Higgins blieb stehen, lehnte sich an das steinerne Geländer und fühlte, wie sich das heisse Eisen des Verlustes wie eine Schlange um sein Brustbein schloss, bis in die Kehle, worauf der Druck sich teilte und sich über beide Augen in Tränen befreien wollte.
«Du fehlst mir … Du fehlst mir so sehr. Ich weiss manchmal nicht, wie ich die Tage ohne dich überstehen soll.»
Higgins sah den letzten Tag vor seinen Augen, den sie zusammen verbracht hatten, bevor Ambra abends nur kurz ein Brot kaufen wollte – und davon nie mehr zurückkam. Dabei war das eigentlich sein Ritual, um vor dem Essen noch ein wenig frische Luft zu schnappen. Doch an diesem Tag stand der Schneider kurz vor der Vollendung einer Robe für einen Parlamentarier, sodass Ambra entschied, selbst einzukaufen. Und dann geschah das Undenkbare … Sie wussten ja beide, dass sie durch ihr spezielles Wissen und ihre besonderen Freunde stets in Gefahr waren. Aber sie dachten nie, dass ihre Feinde so weit gehen würden. Das Fahrzeug begann Fahrerflucht. Niemand hatte gesehen, was für eines es war oder wer am Steuer sass. Es war, als existierte dieser Wagen überhaupt nicht. London ist mit einem flächendeckenden Überwachungssystem ausgestattet. Aber genau an diesem Abend fielen an dieser Strassenecke die Kameras aus.

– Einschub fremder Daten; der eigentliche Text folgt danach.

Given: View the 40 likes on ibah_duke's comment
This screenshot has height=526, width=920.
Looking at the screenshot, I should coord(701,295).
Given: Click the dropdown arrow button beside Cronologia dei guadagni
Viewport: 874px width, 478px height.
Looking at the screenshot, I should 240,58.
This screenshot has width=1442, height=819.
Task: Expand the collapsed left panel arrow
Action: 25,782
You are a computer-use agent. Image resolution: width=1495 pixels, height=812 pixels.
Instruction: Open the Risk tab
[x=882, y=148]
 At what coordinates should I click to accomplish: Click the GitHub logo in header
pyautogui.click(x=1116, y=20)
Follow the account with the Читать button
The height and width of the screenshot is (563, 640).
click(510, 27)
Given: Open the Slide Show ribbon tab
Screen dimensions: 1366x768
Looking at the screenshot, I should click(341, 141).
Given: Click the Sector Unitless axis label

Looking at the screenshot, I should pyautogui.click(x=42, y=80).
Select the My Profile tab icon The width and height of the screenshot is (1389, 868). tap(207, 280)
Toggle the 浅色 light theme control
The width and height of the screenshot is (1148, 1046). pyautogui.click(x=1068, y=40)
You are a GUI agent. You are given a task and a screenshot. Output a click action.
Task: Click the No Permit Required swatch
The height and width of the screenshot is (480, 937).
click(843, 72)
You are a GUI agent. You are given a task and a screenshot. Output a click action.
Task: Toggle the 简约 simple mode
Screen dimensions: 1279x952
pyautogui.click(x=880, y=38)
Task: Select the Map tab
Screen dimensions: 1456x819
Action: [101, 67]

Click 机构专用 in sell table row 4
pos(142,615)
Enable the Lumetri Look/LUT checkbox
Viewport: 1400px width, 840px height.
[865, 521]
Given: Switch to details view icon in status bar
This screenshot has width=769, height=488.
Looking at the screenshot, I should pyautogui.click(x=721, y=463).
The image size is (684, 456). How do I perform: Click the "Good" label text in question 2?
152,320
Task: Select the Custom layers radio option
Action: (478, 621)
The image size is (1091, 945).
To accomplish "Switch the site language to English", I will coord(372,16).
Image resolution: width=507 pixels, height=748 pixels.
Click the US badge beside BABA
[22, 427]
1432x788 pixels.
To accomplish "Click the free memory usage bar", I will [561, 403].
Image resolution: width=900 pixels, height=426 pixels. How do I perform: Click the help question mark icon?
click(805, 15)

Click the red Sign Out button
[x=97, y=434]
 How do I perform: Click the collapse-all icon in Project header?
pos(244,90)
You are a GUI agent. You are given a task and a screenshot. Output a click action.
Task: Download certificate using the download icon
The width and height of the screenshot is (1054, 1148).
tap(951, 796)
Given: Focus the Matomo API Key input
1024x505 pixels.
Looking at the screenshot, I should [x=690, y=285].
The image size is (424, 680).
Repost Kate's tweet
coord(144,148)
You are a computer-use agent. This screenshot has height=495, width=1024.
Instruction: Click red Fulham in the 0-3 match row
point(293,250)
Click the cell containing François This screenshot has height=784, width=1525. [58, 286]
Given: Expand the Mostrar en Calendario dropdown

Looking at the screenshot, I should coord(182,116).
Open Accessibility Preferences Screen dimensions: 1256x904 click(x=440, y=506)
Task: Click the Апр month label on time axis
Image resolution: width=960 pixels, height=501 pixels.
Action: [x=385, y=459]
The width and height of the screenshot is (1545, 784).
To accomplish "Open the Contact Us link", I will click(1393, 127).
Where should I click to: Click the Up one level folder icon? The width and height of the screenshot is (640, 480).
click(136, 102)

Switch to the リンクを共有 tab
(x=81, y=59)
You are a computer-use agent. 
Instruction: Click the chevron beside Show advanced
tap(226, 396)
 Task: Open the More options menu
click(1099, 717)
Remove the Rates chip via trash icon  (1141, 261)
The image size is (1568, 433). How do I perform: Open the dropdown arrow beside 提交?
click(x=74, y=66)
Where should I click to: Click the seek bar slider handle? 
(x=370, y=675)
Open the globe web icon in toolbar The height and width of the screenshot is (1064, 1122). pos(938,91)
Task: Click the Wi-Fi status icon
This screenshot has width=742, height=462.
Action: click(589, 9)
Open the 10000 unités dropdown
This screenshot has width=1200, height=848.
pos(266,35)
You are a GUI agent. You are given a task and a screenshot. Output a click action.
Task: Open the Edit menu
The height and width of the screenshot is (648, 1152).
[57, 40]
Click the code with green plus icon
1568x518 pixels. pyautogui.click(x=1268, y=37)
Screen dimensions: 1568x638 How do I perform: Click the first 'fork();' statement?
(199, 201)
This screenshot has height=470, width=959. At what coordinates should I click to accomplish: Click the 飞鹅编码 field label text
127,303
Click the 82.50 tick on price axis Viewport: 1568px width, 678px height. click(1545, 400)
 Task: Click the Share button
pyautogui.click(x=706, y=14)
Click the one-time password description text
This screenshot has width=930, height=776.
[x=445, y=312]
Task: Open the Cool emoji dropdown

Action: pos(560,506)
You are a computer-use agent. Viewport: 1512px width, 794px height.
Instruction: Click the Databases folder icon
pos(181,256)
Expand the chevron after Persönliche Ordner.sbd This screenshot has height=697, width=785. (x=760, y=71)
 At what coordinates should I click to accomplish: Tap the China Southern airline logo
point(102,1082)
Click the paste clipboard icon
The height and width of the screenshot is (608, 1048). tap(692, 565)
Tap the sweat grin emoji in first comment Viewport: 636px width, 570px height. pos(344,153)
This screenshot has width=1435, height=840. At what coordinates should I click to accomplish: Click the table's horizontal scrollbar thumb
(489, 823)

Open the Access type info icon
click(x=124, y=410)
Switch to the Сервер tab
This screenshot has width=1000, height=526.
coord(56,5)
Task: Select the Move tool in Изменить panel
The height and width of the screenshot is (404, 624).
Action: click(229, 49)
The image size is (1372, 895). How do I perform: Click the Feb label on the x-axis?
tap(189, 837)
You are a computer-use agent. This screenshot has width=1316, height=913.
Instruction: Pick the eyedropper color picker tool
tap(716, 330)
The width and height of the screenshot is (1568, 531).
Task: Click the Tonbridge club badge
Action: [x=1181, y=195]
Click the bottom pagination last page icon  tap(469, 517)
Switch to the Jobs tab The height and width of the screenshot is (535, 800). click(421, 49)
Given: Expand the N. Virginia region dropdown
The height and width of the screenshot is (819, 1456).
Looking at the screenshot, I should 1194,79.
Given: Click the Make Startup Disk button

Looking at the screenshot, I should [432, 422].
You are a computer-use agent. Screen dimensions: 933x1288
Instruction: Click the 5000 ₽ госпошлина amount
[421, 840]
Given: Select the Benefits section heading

Andrew und Ambra Higgins lebten wohl schon länger in steter, wenn auch unterschwelliger Furcht, die sie wie eine leise Klingel an der Haustüre störte – Angst wegen ihres Wissens um viele Geheimnisse, die sie rund um ihre Tätigkeiten mitbekommen hatten. Aber im Zusammensein konnten sie sich gegenseitig die Furcht nehmen. Zusammen bestritten sie auch so manche Attacke ihrer Feinde. Die feine Klingel hielt sie wacher und achtsamer als jedes andere Paar. Seit jenem Nachmittag vor vielen, vielen Jahren, bei Vito in Neapel, wussten beide, dass ihr Leben nie mehr so sein würde, wie es zuvor war.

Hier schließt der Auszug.